Per l'inaugurazione ufficiale bisognerà aspettare ancora un paio di settimane, ma a Modena è già funzionante il primo impianto sperimentale per la produzione di biodiesel da alghe ad altissima resa. Un brevetto di Teregroup, piccola società di biotecnologie in mano da due anni a capitali russi (che hanno rilevato il ramo d'azienda dedicato alle alghe della storica società modenese di nutraceutica T.M.), che ha scommesso sul biodiesel di nuova generazione.

Un mercato che si stima valga già oggi almeno un paio di miliardi di euro nel Paese e destinato a esplodere con le nuove norme europee, che hanno fissato l'obiettivo al 2020 di un tetto massimo del 6%, sui consumi energetici totali, per i biocarburanti di prima generazione (da colture alimentari) e una quota minima del 2,5% per quelli di seconda generazione (alghe). «La peculiarità delle nostre microalghe combustibili, il brevetto Algamoil – spiega il country manager di Teregroup Italia, Michael Magri, che lavora da tre anni al progetto in partnership con il dipartimento di Ingegneria Enzo Ferrari dell'Università di Modena – è che hanno una quantità di lipidi doppia rispetto alla media di quelle oggi sul mercato, parliamo di un 50% di olio grazie al processo di fotosintesi combinata con la fermentazione, contro il 20-25% delle altre alghe».

L'impianto pilota modenese, chiamato Polo dell'alga combustibile Algamoil, per la prima volta avvierà una produzione in scala reale – seppur ancora non industriale – di alghe e del loro trattamento per la trasformazione in olio combustibile: «Parliamo di un impianto a circuito chiuso di 100 mq – precisa Magri – mentre per ottenere rese convenienti bisognerà partire da almeno un ettaro. Qui, in grandi cilindri pieni di acqua, vengono coltivate le alghe, poi estratte, centrifugate come l'insalata, messe in serbatoi di fermentazione assieme a prodotti di scarto zuccherini che potenziano la trasformazione delle microalghe in olio».

Un piccolo impianto industriale di due ettari che richiederà un investimento di otto milioni di euro e l'utilizzo di 3 milioni di litri di acqua nei cilindri di coltivazione, con un rendimento di 7 grammi di microalghe a litro, di cui la metà diventerà olio e il restante 50% frazione secca da riutilizzare per mangimistica e fertilizzanti. Sull'economicità e la sostenibilità dell'investimento Algamoil ci sono già i risultati testati su un motore di serie non modificato nella sala prove del centro ricerche InterMech dell'ateneo modenese. «Presenteremo la pubblicazione a Detroit il prossimo aprile – afferma il ricercatore Carlo Alberto Rinaldini – dove dimostriamo che già una miscela di biodiesel da alghe al 20% con gasolio commerciale è in grado di ridurre le emissioni di particolato dal 30 al 50%, a fronte di potenza e coppia uguali al diesel commerciale».

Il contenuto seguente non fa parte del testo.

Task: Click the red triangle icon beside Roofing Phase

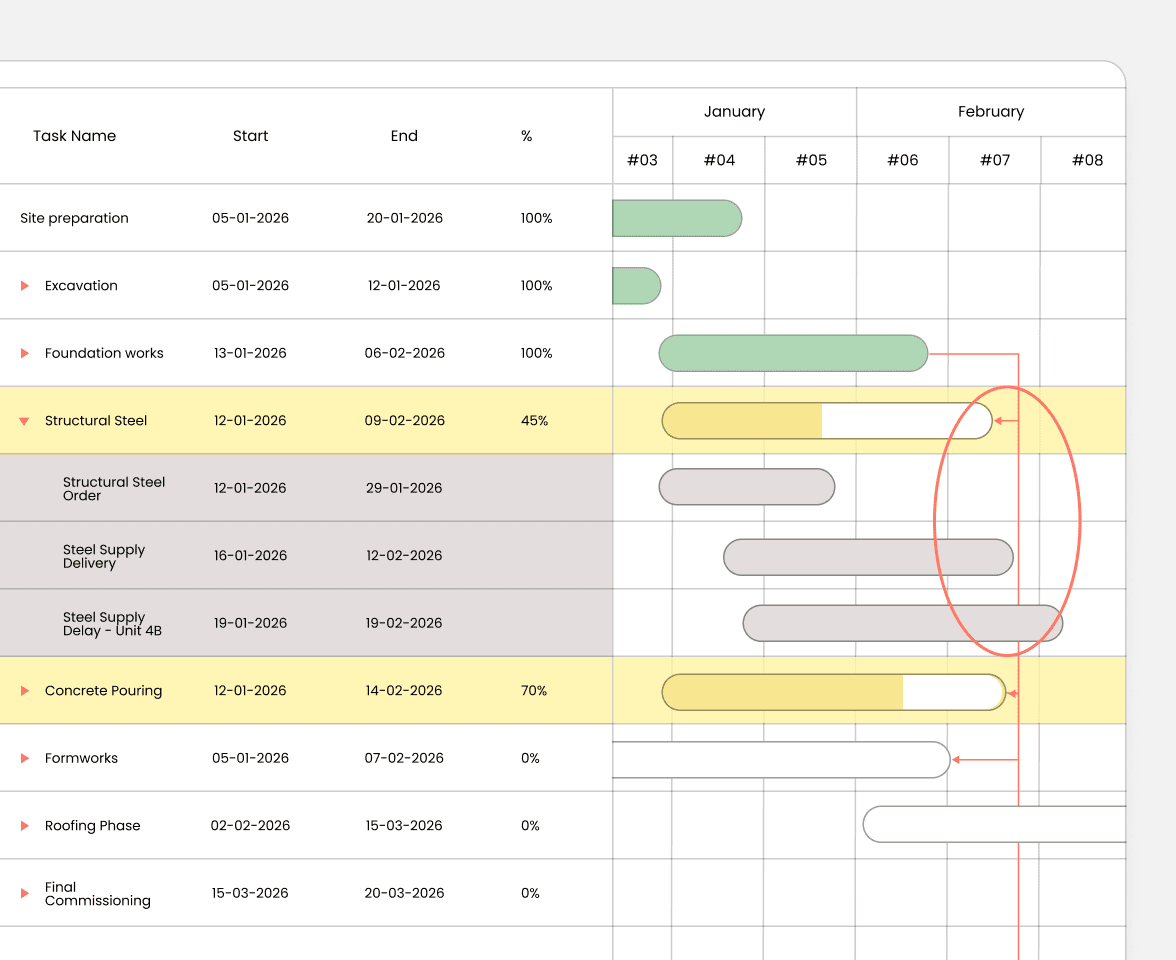Action: click(23, 825)
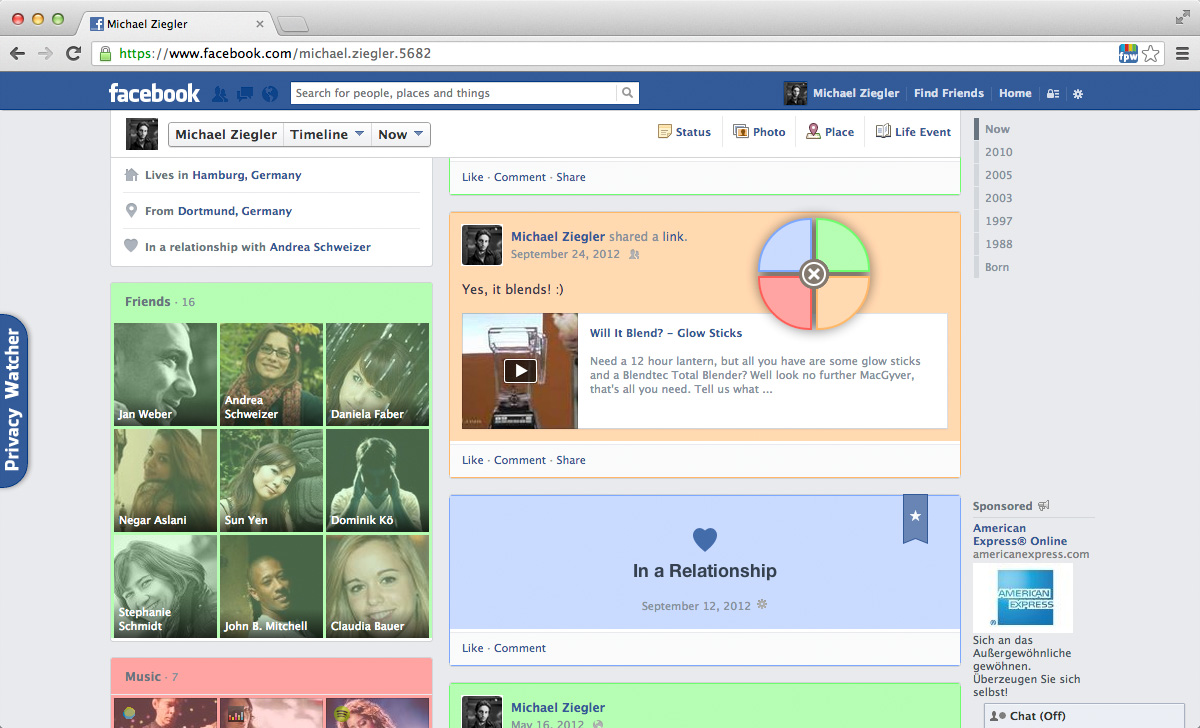Open the Privacy Watcher side tab
This screenshot has width=1200, height=728.
(13, 401)
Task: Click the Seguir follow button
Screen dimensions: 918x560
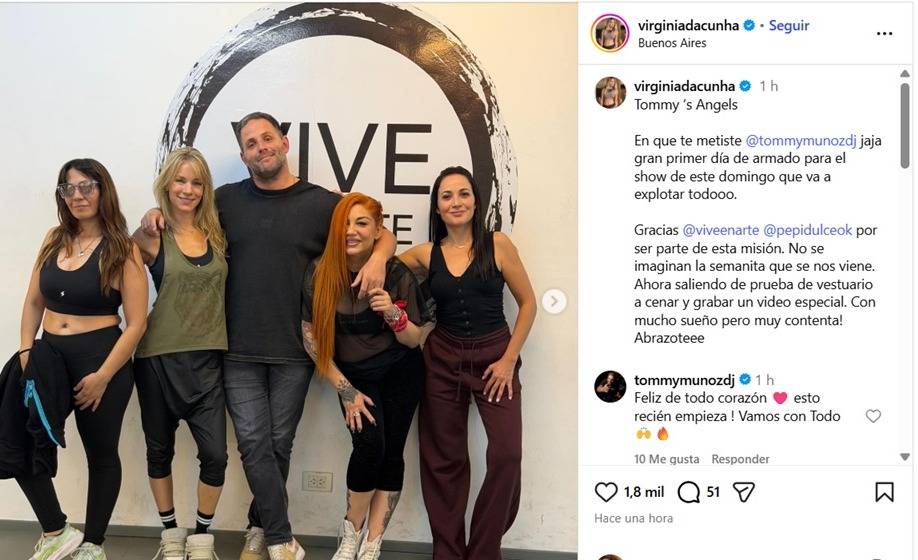Action: [x=789, y=25]
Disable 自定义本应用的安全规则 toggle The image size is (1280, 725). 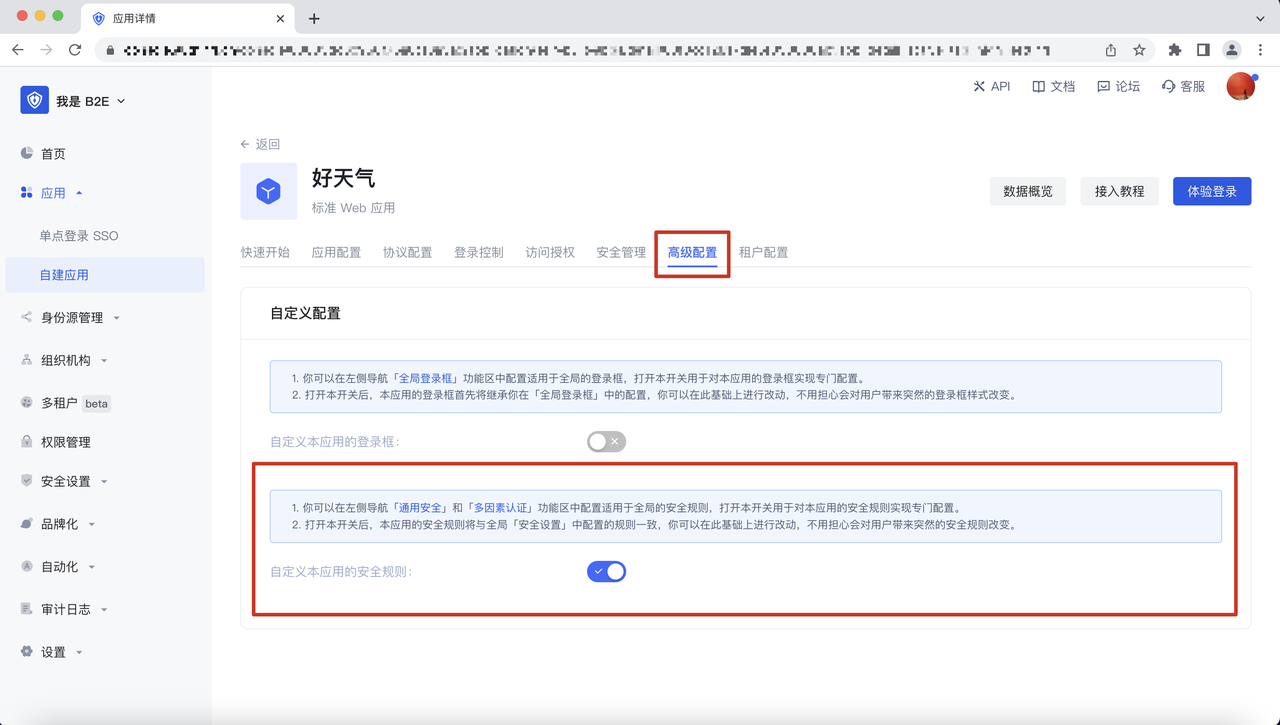[606, 571]
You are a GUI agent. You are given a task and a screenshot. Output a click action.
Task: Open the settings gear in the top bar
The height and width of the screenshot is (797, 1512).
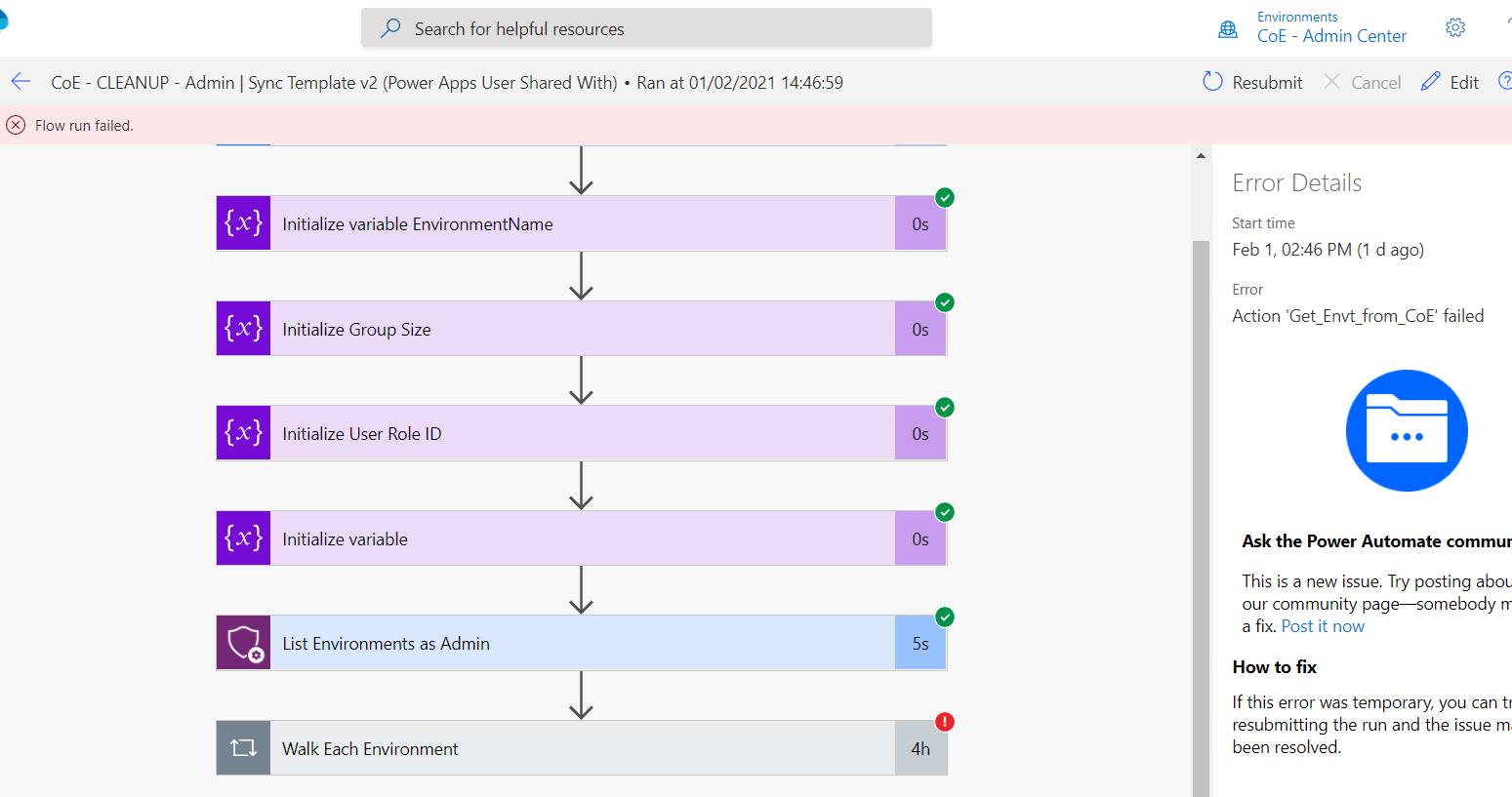coord(1455,27)
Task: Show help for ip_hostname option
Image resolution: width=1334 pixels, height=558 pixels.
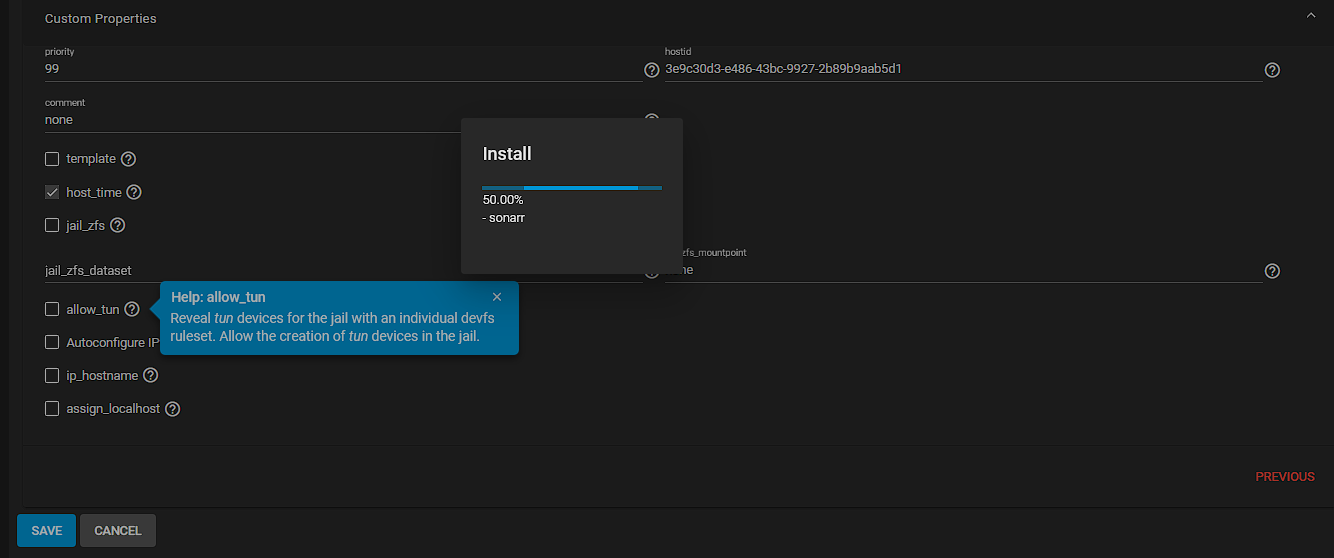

Teregroup è la prima azienda in Europa ad aver testato su vetture standard il biodiesel dalle alghe, notare Magri: «Siamo già in contatto con diverse società italiane e internazionali interessate a industrializzare il nostro impianto». Tra i primi interessati c'è Eni, che sta avviando a Venezia i cantieri per una megafabbrica di biodiesel di nuova generazione da 100 milioni di euro. «Ma non ci fermiamo qui», anticipa Magri. Assieme allo stesso centro InterMech e alla società della famiglia Ferrari Hpe Coxa (di Piero Ferrari, il figlio del Drake) Teregroup ha infatti appena partecipato a un bando di ricerca per lo sviluppo del dual fuel nell'automotive. Obiettivo: installare su vetture di serie impianti in grado di utilizzare contemporaneamente e non alternativamente sia metano sia biodiesel.